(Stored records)
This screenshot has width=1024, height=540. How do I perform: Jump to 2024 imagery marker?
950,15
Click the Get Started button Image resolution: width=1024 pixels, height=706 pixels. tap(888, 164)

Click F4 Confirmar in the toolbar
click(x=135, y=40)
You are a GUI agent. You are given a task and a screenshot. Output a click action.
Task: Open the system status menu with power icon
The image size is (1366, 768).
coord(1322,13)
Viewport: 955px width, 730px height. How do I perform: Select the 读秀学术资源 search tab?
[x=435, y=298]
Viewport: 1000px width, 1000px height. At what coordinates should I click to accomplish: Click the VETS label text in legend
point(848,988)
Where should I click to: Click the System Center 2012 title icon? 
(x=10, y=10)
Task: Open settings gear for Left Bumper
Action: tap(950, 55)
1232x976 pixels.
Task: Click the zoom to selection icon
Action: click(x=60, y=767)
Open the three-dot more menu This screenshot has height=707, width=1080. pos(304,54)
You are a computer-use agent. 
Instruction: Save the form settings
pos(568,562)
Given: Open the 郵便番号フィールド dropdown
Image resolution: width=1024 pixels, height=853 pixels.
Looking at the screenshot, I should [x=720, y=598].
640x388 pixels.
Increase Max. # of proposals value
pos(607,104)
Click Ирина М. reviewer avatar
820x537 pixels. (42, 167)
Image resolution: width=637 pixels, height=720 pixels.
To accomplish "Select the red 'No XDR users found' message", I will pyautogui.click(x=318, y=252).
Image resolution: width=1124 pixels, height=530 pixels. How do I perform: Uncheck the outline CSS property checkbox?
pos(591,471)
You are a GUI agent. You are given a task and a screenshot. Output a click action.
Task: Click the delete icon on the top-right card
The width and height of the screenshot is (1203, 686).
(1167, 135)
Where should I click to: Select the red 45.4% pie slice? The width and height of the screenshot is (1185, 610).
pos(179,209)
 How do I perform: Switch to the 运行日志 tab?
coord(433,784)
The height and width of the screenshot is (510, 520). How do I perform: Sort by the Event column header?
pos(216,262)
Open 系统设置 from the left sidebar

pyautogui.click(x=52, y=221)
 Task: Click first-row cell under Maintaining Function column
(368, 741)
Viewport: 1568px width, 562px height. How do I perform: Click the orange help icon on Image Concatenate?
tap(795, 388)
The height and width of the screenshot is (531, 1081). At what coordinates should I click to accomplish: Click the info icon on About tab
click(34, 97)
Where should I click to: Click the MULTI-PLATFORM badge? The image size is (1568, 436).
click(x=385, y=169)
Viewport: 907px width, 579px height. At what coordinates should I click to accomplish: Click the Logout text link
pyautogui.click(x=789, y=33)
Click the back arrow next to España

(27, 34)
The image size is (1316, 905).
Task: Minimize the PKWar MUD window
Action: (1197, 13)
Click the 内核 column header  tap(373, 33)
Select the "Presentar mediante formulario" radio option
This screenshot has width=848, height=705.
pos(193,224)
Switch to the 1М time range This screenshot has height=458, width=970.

_Work instruction_: Output the data exactly, from the first line through the line that holds "Open the three-dot", so that no later line appears.

_Task result_:
This screenshot has width=1024, height=540. How do I perform: Jump to 2024 imagery marker?
950,15
Click the Get Started button Image resolution: width=1024 pixels, height=706 pixels. tap(888, 164)

Click F4 Confirmar in the toolbar
click(x=135, y=40)
You are a GUI agent. You are given a task and a screenshot. Output a click action.
Task: Open the system status menu with power icon
The image size is (1366, 768).
coord(1322,13)
Viewport: 955px width, 730px height. How do I perform: Select the 读秀学术资源 search tab?
[x=435, y=298]
Viewport: 1000px width, 1000px height. At what coordinates should I click to accomplish: Click the VETS label text in legend
point(848,988)
Where should I click to: Click the System Center 2012 title icon? 
(x=10, y=10)
Task: Open settings gear for Left Bumper
Action: tap(950, 55)
1232x976 pixels.
Task: Click the zoom to selection icon
Action: click(x=60, y=767)
Open the three-dot more menu This screenshot has height=707, width=1080. pos(304,54)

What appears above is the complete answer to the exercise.